Question sur les condamnations pénales pour violences conjugales et l’autorité parentale

Journal officiel de la République française, édition « Débats parlementaires – Assemblée nationale », nº 41 A.N. (Q), 16 octobre 2018

Cazarian (Danièle), question écrite nº 13316 à la ministre de la Justice sur les condamnations pénales pour violences conjugales et l’autorité parentale [Journal officiel de la République française, édition « Débats parlementaires – Assemblée nationale », nº 41 A.N. (Q), 16 octobre 2018, p. 9211].

Danièle Cazarian (© D.R.)

Danièle Cazarian (© D.R.)

Mme Danièle Cazarian appelle l’attention de Mme la garde des sceaux, ministre de la justice sur les modalités de prise en compte des condamnations pénales pour violences conjugales dans le cadre des décisions de justice prises par le juge aux affaires familiales et en particulier les décisions afférentes à l’autorité parentale et au droit de garde des enfants. Le Gouvernement a décidé de faire de la lutte contre les violences conjugales une priorité du quinquennat en établissant le premier plan de lutte contre les violences conjugales sous l’égide du Premier ministre. L’objectif est avant tout de créer les conditions permettant une libération de la parole des victimes, le principe même des violences conjugales étant que des liens intimes existent entre la ou les victimes et son oppresseur.

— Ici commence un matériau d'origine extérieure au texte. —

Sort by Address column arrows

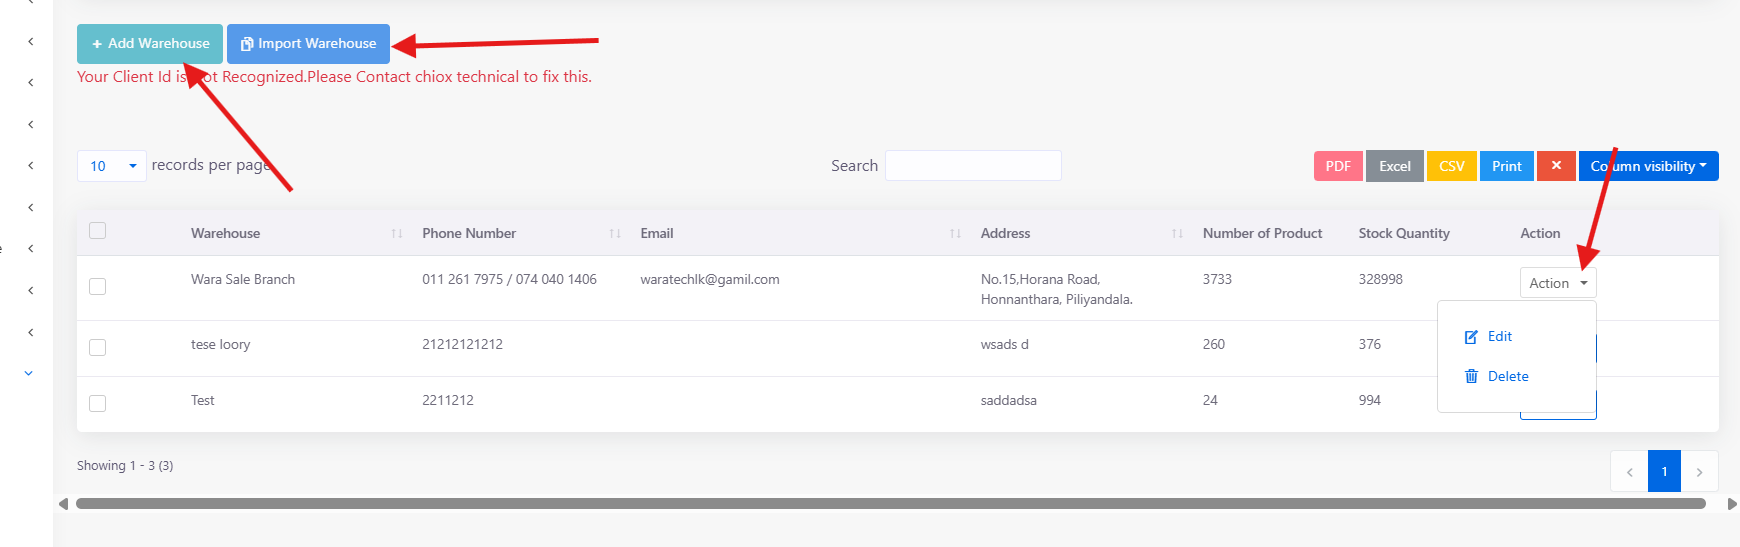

Si les femmes sont souvent les premières victimes des violences conjugales, il est aujourd’hui établi que ces violences ont des impacts sur les enfants dont l’ampleur dépend du degré d’exposition à cette violence, à l’âge et au sexe de l’enfant. Mais il est aujourd’hui clairement établi que l’exposition des enfants même témoins constitue une forme de maltraitance infantile. Malgré les dispositifs existants et notamment la possibilité pour le juge aux affaires familiales de prendre en considération « les pressions ou violences à caractère physique ou psychologique exercées par l’un des parents sur la personne de l’autre » (article 373-2-11 du code civil) quand il se prononce sur les modalités d’exercice de l’autorité parentale, force est de constater que même en cas de condamnation pénale pour violences conjugales, les juges aux affaires familiales ne tient [sic] pas toujours compte de cette décision pénale pour organiser le droit de garde et se prononcer sur l’autorité parentale. Or, l’absence de prise en compte de cette spécificité dans le cadre des droits parentaux sur les enfants constitue une difficulté supplémentaire faite au parent victime pour sortir de l’emprise du parent violent et surtout protéger les enfants et les sortir du climat de violences qu’ils ont déjà subies. Cette difficulté constitue indéniablement un frein supplémentaire à la dénonciation des violences subies. Elle souhaiterait donc savoir quel dispositif elle envisage de mettre en œuvre afin d’améliorer la prise en compte par le juge des enfants des condamnations pénales pour violences conjugales dans le cadre des jugements rendus concernant le droit de garde et l’autorité parentale.